**TASK TO CARRY OUT**
Please reproduce the entries exactly, skipping each picture.

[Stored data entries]
——————————
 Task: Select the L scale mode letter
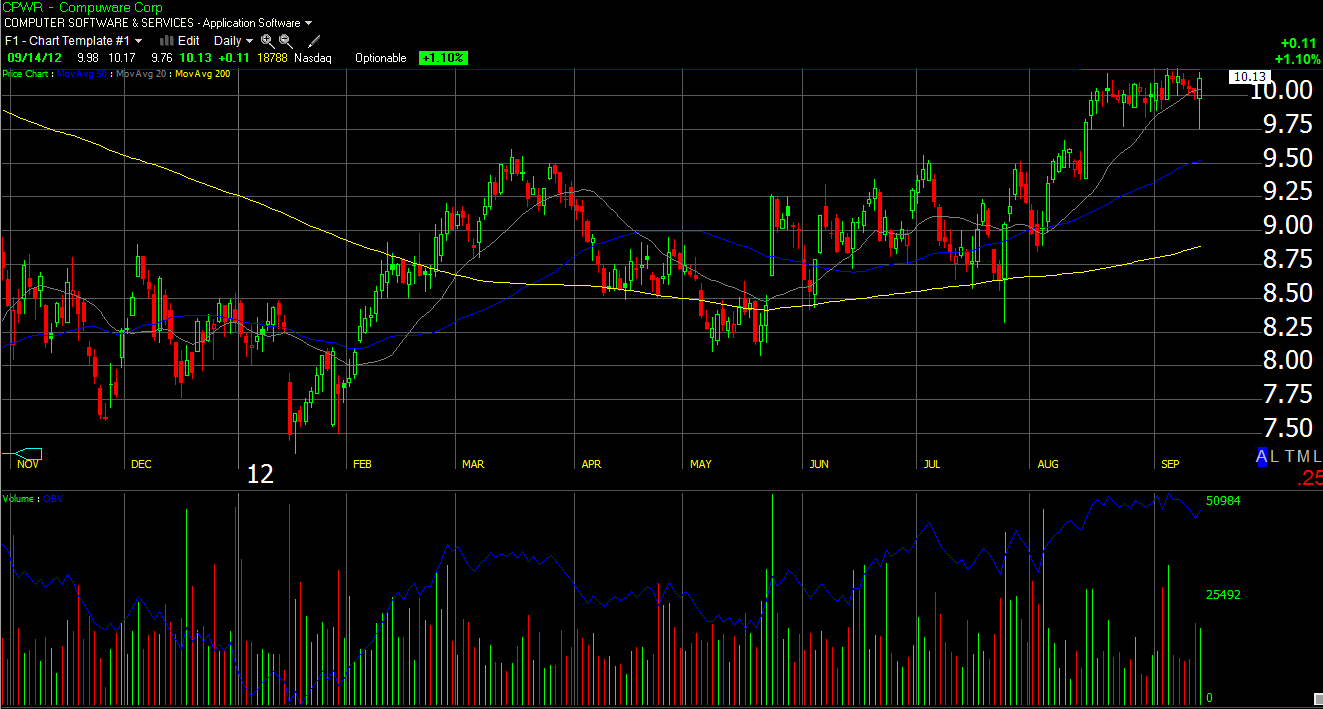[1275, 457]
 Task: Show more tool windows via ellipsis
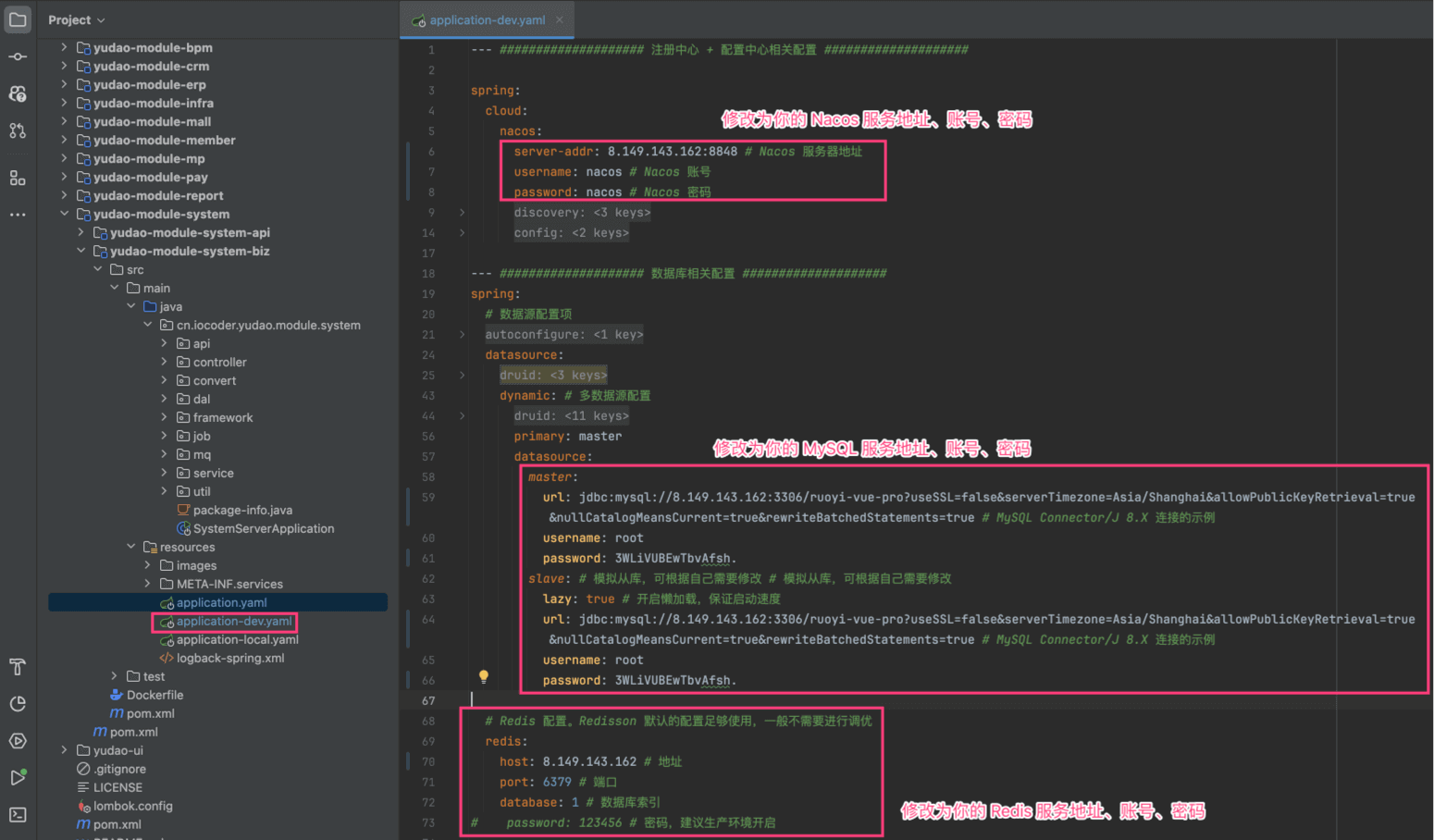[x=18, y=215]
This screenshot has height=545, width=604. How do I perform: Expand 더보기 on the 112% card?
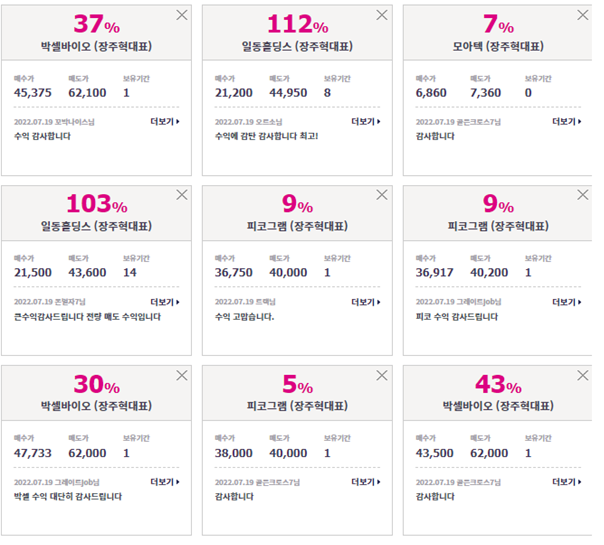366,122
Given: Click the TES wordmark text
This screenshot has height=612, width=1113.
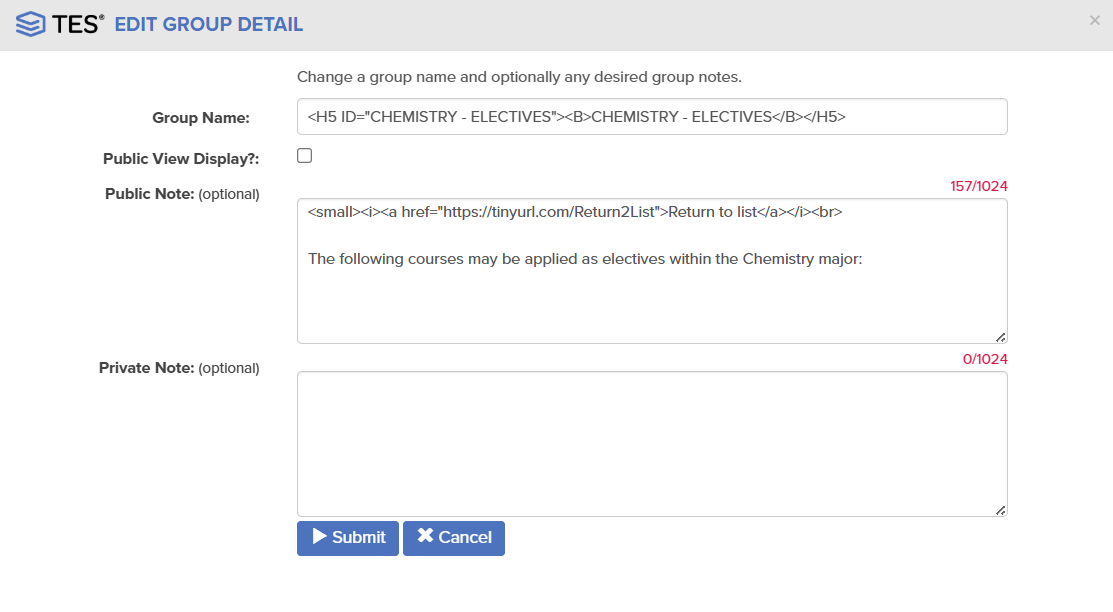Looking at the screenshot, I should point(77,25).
——————————
**FINISHED TASK**
 Task: Select the L scale mode letter
[1275, 457]
 Task: Show more tool windows via ellipsis
[x=18, y=215]
This screenshot has height=545, width=604. How do I perform: Expand 더보기 on the 112% card?
366,122
Given: Click the TES wordmark text
This screenshot has height=612, width=1113.
Looking at the screenshot, I should point(77,25).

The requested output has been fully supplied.